++++ Text block

He also refers to robots.txt as a “grey area” that will “work its way through the courts.”
OpenAI and Anthropic are two big names found to be ignoring robots.txt, put in place by news publishers to block their web content being freely scraped for AI training data, I learned today.
Sean Hollister (via Dan Moren, Hacker News):
I am not a lawyer, but even I can tell you that the moment you create a work, it’s automatically protected by copyright in the US. You don’t even need to apply for it, and you certainly don’t void your rights just by publishing it on the web. In fact, it’s so difficult to waive your rights that lawyers had to come up with special web licenses to help!
Fair use, meanwhile, is not granted by a “social contract” — it’s granted by a court. It’s a legal defense that allows some uses of copyrighted material once that court weighs what you’re copying, why, how much, and whether it’ll harm the copyright owner.
As Claburn notes, many people have “compromised their rights” by posting their content on social media sites.

++++++++

▸ **What you will do**
- a) Based on the passage on AI scraping and copyright, mark each statement yes or no and quote the words that settle it: (i) In the US, a creator must apply for copyright to be protected. (ii) Fair use is granted by a court. (iii) OpenAI and Anthropic were found to be ignoring robots.txt.
- b) Answer these from the passage on AI scraping and copyright:
(i) What does he call robots.txt?
(ii) What did lawyers have to come up with to help people waive their rights?
(iii) Where have many people posted content and "compromised their rights," as Claburn notes?
- c) Return the part of the passage on AI scraping and copyright that runs from "Sean Hollister (via" to "social media sites.".
The listing comes from a separate source.

++++ Input data

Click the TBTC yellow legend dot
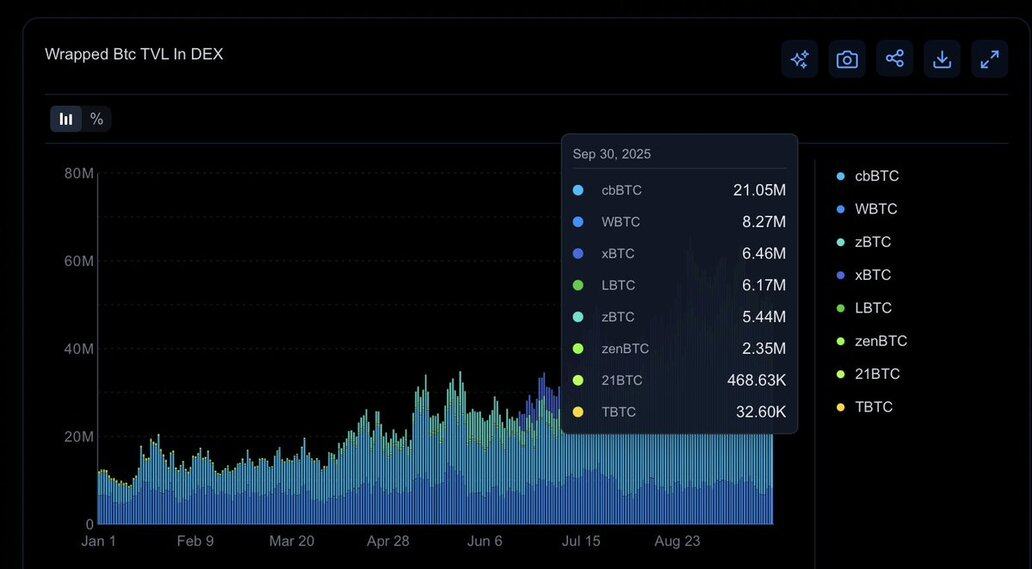[x=840, y=407]
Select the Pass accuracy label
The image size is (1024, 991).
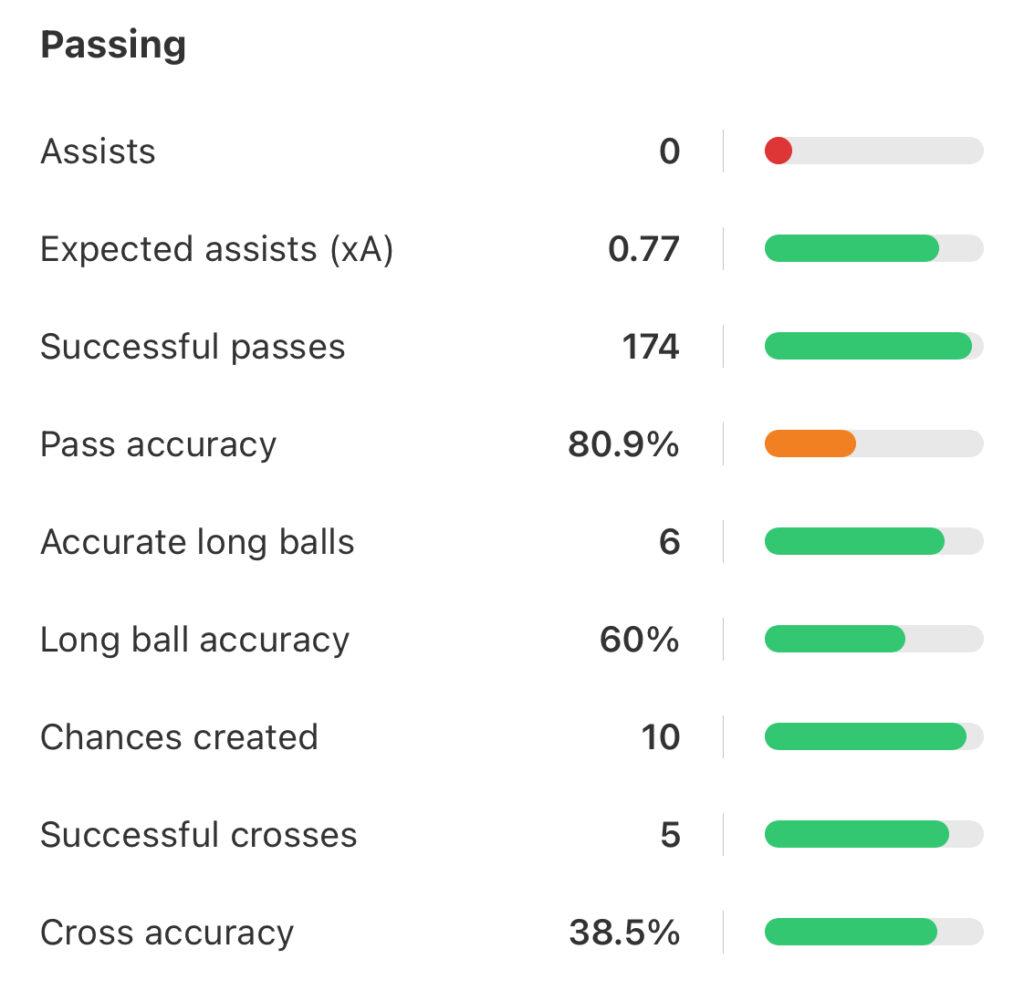pos(158,445)
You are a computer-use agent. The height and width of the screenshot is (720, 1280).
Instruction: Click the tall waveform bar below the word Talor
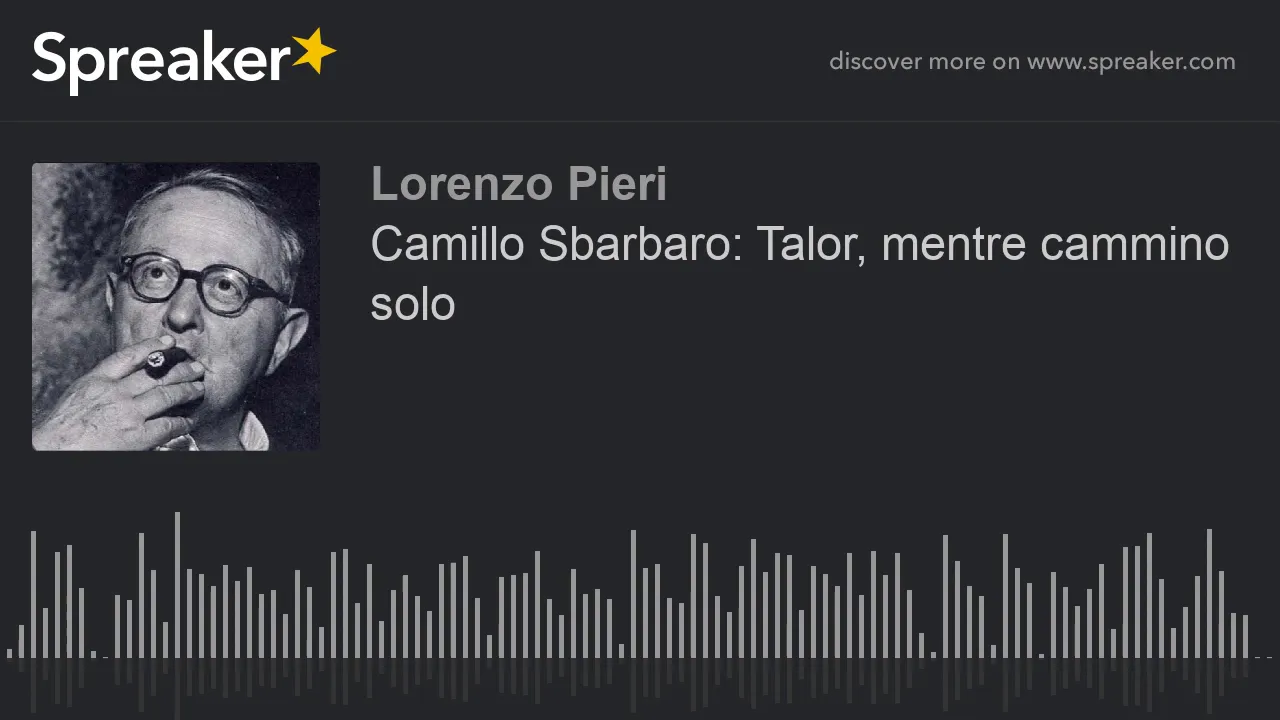tap(753, 598)
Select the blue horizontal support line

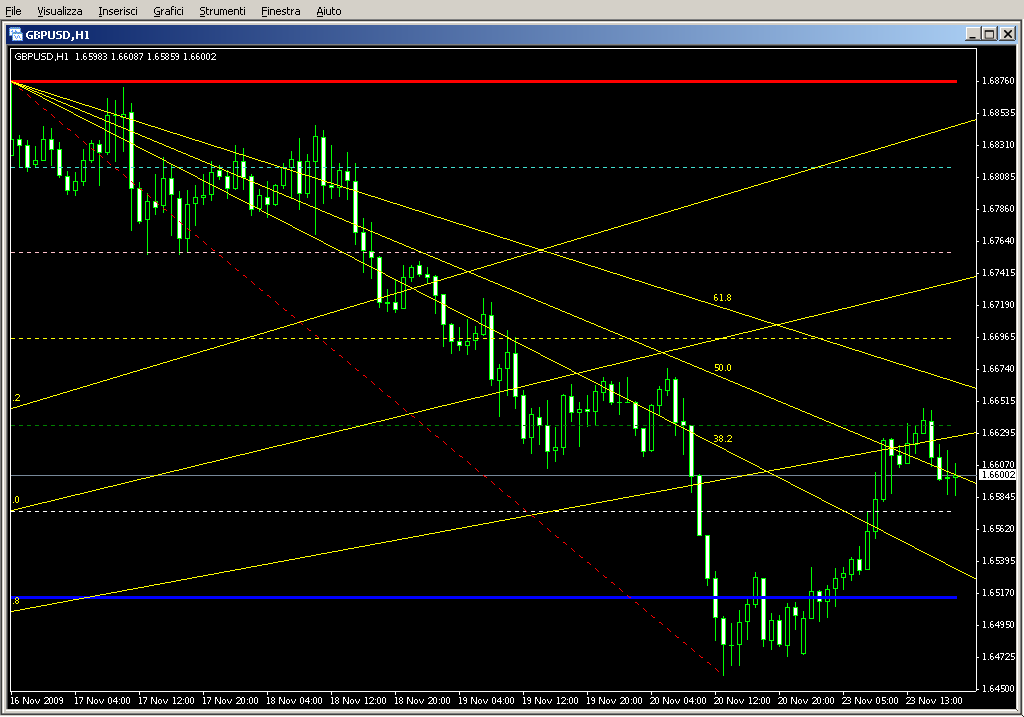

++++++++

▸ **Solutions for each task**
- a)
(i) No: "You don’t even need to apply for it"
(ii) Yes: "it’s granted by a court"
(iii) Yes: "OpenAI and Anthropic are two big names found to be ignoring robots.txt"

- b)
(i) A "grey area"
(ii) Special web licenses
(iii) On social media sites

- c)
Sean Hollister (via Dan Moren, Hacker News):
I am not a lawyer, but even I can tell you that the moment you create a work, it’s automatically protected by copyright in the US. You don’t even need to apply for it, and you certainly don’t void your rights just by publishing it on the web. In fact, it’s so difficult to waive your rights that lawyers had to come up with special web licenses to help!
Fair use, meanwhile, is not granted by a “social contract” — it’s granted by a court. It’s a legal defense that allows some uses of copyrighted material once that court weighs what you’re copying, why, how much, and whether it’ll harm the copyright owner.
As Claburn notes, many people have “compromised their rights” by posting their content on social media sites.